▶ Фрагмент документа:

______________________________

Всеволод Соловьев с глубоким уважением воспринял идею русской исторической школы XIX в., утверждавшей, что отечественная история таит в себе колоссальные сюжетные возможности, полна очаровательного драматизма. Порой ее страницы достигают подлинной трагедийности. Но главное, он воспринял от своих знаменитых предшественников обостренный интерес к характерам исторических личностей. И Н. М. Карамзин, и отец писателя - С. М. Соловьев в полном смысле слова заселили русскую историю живыми людьми, привели в движение крупные характеры, показали столкновение человеческих страстей: С. М. Соловьев - скрупулезно, "отрешенно", научно; Карамзин - тоже научно, но при этом - пристрастно и художественно эмоционально. Они попытались отразить на страницах истории реальные человеческие интересы, одним из которых, и едва ли не главным, во всяком случае, в применении к "сильным мира сего", была борьба за власть и богатство. И. Е. Забелин - мастер живописания исторического быта - во многом способствовал проникновению писателя в детали и подробности повседневной русской жизни. И все это впитали в себя художественные полотна, созданные Всеволодом Соловьевым.

______________________________

▶ Строки набора данных:
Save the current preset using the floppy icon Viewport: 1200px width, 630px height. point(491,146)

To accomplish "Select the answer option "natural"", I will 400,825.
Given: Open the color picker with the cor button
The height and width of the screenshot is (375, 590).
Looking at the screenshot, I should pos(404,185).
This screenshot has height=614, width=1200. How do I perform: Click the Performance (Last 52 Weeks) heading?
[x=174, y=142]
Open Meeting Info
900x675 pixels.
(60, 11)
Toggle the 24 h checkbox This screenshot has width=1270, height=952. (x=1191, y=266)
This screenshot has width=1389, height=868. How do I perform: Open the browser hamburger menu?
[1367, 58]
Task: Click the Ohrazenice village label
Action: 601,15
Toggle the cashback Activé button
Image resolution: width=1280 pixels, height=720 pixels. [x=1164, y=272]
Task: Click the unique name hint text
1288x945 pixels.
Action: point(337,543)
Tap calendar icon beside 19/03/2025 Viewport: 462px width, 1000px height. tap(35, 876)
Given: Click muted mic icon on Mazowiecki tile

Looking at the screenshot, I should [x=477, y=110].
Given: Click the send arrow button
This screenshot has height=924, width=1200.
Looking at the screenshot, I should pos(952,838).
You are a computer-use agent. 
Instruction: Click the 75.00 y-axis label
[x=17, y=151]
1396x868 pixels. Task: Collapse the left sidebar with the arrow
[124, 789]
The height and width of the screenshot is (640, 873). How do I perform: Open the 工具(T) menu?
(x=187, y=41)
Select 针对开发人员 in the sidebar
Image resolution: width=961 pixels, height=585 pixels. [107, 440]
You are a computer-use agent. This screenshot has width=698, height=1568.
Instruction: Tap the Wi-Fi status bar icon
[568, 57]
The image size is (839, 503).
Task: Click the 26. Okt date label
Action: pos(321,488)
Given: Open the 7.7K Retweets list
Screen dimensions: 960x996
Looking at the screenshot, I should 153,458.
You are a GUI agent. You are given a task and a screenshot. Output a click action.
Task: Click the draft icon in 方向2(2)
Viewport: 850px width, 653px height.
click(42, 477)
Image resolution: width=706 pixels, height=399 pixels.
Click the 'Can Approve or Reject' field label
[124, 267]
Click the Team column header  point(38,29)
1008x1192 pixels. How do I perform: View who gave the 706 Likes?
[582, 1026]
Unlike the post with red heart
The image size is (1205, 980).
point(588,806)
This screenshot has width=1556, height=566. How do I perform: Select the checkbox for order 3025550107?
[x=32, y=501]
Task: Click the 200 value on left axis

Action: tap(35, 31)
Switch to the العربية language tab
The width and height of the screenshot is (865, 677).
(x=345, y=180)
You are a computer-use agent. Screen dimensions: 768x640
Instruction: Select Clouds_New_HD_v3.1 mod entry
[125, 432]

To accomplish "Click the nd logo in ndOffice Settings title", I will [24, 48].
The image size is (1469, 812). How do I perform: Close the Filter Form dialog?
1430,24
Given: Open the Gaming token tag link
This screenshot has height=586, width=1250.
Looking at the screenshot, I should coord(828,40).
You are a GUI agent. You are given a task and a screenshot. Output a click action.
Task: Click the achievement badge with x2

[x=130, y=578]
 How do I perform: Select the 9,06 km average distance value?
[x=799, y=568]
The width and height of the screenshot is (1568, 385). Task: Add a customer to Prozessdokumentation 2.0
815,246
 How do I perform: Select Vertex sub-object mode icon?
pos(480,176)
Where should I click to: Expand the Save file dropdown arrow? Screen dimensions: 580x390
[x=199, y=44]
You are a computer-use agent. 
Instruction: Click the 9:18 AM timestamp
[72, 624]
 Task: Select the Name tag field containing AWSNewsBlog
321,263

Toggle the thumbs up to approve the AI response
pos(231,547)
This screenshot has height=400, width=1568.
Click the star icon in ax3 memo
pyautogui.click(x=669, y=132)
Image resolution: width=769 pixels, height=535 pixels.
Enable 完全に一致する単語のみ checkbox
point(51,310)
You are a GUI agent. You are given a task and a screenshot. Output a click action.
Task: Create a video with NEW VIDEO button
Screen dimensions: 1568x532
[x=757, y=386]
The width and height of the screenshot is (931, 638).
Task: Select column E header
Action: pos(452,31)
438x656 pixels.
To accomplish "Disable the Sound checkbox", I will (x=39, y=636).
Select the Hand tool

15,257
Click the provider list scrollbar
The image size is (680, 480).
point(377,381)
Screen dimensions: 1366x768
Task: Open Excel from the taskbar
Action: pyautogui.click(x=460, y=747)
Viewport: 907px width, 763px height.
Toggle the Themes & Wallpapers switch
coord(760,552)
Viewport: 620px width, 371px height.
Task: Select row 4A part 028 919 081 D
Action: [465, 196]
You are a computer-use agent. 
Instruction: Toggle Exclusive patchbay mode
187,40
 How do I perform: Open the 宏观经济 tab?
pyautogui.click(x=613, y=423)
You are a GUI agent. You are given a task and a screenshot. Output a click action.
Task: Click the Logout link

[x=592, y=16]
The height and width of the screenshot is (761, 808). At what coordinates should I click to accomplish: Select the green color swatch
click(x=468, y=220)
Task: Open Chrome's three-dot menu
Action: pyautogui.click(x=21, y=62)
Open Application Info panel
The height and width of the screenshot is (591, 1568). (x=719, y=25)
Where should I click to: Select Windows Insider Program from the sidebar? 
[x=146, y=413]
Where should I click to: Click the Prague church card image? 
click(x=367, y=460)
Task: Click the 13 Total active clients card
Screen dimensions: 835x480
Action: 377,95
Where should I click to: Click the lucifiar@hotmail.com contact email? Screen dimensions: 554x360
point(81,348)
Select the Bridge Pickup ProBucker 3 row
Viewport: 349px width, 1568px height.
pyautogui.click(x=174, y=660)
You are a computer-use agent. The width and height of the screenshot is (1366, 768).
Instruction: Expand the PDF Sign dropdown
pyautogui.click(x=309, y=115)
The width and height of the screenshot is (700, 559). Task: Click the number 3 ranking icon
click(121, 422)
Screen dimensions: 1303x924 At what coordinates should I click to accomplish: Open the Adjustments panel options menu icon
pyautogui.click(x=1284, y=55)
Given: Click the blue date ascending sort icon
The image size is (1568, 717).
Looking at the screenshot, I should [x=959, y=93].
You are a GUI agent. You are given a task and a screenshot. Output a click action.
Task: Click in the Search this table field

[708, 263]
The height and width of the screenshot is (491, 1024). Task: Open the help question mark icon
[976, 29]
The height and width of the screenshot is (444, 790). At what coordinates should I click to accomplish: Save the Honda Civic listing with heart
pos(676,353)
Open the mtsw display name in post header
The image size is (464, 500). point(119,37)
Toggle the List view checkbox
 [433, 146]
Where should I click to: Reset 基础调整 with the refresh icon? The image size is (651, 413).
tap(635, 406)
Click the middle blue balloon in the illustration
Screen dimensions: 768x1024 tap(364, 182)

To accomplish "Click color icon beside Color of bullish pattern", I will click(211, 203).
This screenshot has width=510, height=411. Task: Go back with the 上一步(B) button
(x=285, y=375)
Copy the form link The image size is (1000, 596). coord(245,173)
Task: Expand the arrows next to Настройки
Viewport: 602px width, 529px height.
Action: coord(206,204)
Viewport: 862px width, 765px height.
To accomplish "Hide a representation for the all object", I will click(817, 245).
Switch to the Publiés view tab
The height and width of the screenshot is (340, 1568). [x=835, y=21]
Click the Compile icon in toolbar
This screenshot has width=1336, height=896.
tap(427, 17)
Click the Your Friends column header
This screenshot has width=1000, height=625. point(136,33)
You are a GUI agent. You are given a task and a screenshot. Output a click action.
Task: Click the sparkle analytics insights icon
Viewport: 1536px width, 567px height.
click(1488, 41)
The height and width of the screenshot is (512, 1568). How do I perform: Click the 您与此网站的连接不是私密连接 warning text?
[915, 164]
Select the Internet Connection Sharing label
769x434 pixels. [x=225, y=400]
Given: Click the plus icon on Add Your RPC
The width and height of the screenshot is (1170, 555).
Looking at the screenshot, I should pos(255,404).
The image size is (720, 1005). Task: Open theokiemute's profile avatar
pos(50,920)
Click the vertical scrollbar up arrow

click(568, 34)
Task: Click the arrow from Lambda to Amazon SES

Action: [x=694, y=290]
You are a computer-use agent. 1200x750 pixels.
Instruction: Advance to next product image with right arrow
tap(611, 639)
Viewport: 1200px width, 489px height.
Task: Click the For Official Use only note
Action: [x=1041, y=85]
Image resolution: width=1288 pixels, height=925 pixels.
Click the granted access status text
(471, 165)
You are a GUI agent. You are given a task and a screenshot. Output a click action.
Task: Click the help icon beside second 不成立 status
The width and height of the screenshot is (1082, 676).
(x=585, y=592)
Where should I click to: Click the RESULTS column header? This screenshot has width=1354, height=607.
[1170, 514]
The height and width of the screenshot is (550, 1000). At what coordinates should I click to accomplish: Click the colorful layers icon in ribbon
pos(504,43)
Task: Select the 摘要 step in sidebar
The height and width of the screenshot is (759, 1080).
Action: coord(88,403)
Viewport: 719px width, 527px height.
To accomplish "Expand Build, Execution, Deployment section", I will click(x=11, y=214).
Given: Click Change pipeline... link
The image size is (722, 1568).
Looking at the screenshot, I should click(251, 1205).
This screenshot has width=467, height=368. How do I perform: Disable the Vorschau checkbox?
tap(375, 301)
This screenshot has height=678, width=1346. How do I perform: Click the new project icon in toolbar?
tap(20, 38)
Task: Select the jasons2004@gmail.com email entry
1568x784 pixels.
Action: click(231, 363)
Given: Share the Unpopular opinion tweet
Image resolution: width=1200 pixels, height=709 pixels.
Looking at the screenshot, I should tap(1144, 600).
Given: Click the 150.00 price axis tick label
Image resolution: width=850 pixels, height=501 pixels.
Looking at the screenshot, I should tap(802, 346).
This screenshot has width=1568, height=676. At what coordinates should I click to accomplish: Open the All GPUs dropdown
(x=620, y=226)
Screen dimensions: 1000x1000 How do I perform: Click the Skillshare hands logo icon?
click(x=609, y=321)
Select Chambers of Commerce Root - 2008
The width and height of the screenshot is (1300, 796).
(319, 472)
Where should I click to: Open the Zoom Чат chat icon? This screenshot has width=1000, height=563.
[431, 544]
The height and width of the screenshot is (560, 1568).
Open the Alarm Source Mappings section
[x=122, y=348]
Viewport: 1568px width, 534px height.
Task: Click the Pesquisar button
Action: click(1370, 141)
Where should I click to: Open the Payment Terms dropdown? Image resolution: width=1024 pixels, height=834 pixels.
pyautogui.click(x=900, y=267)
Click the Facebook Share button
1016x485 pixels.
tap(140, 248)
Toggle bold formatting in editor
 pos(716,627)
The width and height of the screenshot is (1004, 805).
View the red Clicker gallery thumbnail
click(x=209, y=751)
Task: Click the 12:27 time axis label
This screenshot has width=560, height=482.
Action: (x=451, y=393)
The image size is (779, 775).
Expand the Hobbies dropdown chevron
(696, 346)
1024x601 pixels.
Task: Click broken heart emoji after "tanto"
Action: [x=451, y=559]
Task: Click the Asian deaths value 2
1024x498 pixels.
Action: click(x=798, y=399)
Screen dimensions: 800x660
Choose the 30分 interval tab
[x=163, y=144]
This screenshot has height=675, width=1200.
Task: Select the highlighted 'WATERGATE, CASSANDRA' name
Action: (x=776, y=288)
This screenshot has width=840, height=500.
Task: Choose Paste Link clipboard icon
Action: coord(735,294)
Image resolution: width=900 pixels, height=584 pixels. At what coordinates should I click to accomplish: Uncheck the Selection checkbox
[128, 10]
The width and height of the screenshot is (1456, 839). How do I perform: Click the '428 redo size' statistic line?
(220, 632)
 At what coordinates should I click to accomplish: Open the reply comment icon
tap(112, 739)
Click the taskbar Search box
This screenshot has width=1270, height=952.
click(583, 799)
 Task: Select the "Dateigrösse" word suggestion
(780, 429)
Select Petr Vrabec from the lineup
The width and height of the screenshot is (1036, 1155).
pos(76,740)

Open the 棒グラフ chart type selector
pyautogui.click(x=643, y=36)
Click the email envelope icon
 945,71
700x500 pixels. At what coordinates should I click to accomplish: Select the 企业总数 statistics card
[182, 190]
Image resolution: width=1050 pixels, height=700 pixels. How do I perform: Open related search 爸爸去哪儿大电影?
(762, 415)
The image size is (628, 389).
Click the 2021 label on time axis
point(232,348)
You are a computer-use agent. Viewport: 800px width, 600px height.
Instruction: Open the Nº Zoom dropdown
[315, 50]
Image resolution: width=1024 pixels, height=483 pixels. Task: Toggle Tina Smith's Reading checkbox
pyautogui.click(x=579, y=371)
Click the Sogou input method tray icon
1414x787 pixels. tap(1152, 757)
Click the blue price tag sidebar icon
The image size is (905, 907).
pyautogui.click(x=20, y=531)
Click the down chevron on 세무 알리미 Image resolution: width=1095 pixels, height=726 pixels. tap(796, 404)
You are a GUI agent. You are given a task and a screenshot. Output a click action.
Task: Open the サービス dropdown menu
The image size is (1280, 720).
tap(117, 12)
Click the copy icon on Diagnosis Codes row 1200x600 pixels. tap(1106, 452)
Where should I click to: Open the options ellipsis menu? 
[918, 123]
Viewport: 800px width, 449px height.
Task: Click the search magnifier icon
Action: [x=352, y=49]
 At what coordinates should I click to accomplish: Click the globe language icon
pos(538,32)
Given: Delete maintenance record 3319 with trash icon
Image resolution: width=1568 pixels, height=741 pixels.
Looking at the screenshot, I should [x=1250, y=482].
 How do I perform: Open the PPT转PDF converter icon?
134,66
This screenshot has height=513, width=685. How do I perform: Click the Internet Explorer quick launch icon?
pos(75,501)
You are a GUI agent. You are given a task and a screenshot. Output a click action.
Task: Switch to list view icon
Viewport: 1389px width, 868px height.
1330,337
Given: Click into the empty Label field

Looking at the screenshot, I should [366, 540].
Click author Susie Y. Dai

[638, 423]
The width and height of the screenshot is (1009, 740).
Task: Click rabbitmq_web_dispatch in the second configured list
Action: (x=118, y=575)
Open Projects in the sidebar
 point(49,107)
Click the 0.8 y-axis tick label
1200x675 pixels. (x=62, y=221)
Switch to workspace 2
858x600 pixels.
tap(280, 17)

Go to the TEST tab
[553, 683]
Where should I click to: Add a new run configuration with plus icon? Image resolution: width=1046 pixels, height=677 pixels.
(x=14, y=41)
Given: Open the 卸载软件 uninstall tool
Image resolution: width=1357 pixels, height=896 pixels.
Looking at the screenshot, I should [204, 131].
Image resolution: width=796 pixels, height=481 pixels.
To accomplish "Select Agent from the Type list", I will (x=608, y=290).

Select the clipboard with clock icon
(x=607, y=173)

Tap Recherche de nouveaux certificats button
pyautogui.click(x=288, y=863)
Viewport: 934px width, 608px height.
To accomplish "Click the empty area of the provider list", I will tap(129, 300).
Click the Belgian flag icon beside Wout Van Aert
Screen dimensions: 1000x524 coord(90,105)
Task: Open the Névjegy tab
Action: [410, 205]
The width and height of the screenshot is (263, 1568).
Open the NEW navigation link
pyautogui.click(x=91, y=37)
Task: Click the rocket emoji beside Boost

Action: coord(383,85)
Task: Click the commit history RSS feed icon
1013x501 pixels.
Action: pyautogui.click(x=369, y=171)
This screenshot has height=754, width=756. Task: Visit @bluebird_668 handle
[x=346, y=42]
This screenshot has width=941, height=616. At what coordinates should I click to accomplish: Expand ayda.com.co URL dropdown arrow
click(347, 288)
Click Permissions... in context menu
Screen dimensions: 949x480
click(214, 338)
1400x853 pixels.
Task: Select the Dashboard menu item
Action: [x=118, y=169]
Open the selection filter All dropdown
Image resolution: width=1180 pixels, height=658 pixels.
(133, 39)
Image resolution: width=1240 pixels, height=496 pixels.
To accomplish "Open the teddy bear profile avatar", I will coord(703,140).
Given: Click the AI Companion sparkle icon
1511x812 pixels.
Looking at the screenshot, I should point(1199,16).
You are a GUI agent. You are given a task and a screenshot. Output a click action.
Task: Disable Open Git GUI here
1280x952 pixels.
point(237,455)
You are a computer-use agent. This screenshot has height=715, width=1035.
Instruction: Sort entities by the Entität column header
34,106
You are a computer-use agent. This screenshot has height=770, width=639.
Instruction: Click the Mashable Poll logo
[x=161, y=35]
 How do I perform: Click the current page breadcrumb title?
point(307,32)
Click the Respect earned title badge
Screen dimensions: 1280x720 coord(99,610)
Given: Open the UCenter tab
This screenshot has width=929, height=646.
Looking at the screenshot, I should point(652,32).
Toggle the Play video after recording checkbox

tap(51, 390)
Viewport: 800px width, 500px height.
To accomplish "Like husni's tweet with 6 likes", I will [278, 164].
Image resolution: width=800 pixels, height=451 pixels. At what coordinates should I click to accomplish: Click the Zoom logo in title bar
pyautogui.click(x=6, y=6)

______________________________

▶ Задания для выполнения:
A. Кого фрагмент о Всеволоде Соловьеве называет мастером живописания исторического быта?
B. Продолжите фрагмент о Всеволоде Соловьеве, начав сразу после его последнего предложения.
Строки никак не связаны с фрагментом о Всеволоде Соловьеве.

▶ Ответы по заданиям:
A. И. Е. Забелина.

B.
Благодаря авторитету и связям отца он получил практически неограниченный доступ в крупнейшие архивохранилища страны, перед ним радушно распахнули двери самые респектабельные библиотеки. Он знал, где искать, что искать. А уж условия для его поисков были созданы замечательные! И не случайно многие его романы основаны не только на первоклассной для своего времени исторической литературе, но и на редчайших архивных материалах. Он стал одним из первых, кто получил в научное пользование частную переписку Павла I, следы которой мы ощущаем в нескольких его произведениях. И именно ей, B. C. Соловьев, видимо, обязан во многом своему увлечению Павлом I.
B. C. Соловьев, конечно, не был первым русским романистом. До него громкую славу на этом поприще стяжали Карамзин, Загоскин, Лажечников, Вельтман, заложившие основы русской исторической романистики с ее высокой нравственностью, острой сюжетностью. Правда, немало в их творениях было и наивной простоты, искусственной приподнятости, классицизма, метафизической прямолинейности. Но уже зарождалась и иная - реалистическая тенденция историко-художественного повествования, открытая "Капитанской дочкой" А. С. Пушкина и "Тарасом Бульбой" Н. В. Гоголя. Стремление постичь реальную жизнь, сложность и противоречивость человеческой натуры, глубокое проникновение в быт и нравы людей прошлых эпох, в логику характеров героев стали примечательной особенностью новой традиции. Во второй половине XIX в. эту линию в русской литературе развили А. К. Толстой в "Князе Серебряном", Г. П. Данилевский, Е. А. Салиас, Д. Л. Мордовцев, Н. И. Костомаров, Е. П. Карпович. Однако высшим достижением этой школы следует все же считать исторические романы Всеволода Соловьева.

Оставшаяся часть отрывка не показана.